Section 7.04 Records of Proceedings
The minutes of the governing board and all committees with board delegated powers
shall contain:
a. The names of the persons who disclosed or otherwise were found to have a financial
interest in connection with an actual or possible conflict of interest, the nature of the
financial interest, any action taken to determine whether a conflict of interest was present,
and the governing board’s or committee’s decision as to whether a conflict of interest in
fact existed.
b. The names of the persons who were present for discussions and votes relating to the
transaction or arrangement, the content of the discussion, including any alternatives to the
proposed transaction or arrangement, and a record of any votes taken in connection with
the proceedings.
Section 7.05 Compensation
a. A voting member of the governing board who receives compensation, directly or
indirectly, from the Corporation for services is precluded from voting on matters
pertaining to that member’s compensation.
b. A voting member of any committee whose jurisdiction includes compensation matters
and who receives compensation, directly or indirectly, from the Corporation for services
is precluded from voting on matters pertaining to that member’s compensation.
c. No voting member of the governing board or any committee whose jurisdiction
includes compensation matters and who receives compensation, directly or indirectly,
from the Corporation, either individually or collectively, is prohibited from providing
information to any committee regarding compensation.
Section 7.06 Annual Statements Each director, principal officer and member of a
committee with governing board delegated powers shall annually sign a statement which
affirms such person:
a. Has received a copy of the conflicts of interest policy,
b. Has read and understands the policy,
c. Has agreed to comply with the policy, and
d. Understands the Corporation is charitable and in order to maintain its federal tax
exemption it must engage primarily in activities which accomplish one or more of its taxexempt purposes.
Section 7.07 Periodic Reviews To ensure the Corporation operates in a manner
consistent with charitable purposes and does not engage in activities that could jeopardize
its tax-exempt status, periodic reviews shall be conducted. The periodic reviews shall, at
a minimum, include the following subjects:
a. Whether compensation arrangements and benefits are reasonable, based on competent
survey information and the result of arm’s length bargaining.
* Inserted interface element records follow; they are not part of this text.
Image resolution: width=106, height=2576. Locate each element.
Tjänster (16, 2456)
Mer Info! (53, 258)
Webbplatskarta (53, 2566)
b. Whether partnerships, joint ventures, and arrangements with management
organizations conform to the Corporation’s written policies, are properly recorded, reflect
reasonable investment or payments for goods and services, further charitable purposes
and do not result in inurement, impermissible private benefit or in an excess benefit
transaction.
Section 7.08 Use of Outside Experts When conducting the periodic reviews as provided
for in Section 7, the Corporation may, but need not, use outside advisors. If outside
experts are used, their use shall not relieve the governing board of its responsibility for
ensuring periodic reviews are conducted.
Article 8.
Dissolution
The Corporation may be dissolved only upon adoption of a plan of dissolution
and distribution of assets by the Board that is consistent with the Certificate of Incorporation and
with State law.
Article 9.
Amendments
These By-Laws may be altered, amended, added to or repealed at any meeting of
the Board called for that purpose by the vote of a majority of the Directors then in office.
Article 10.
Construction
In the case of any conflict between the Articles of Incorporation of the
Corporation and these By-Laws, the Articles of Incorporation of the Corporation shall control.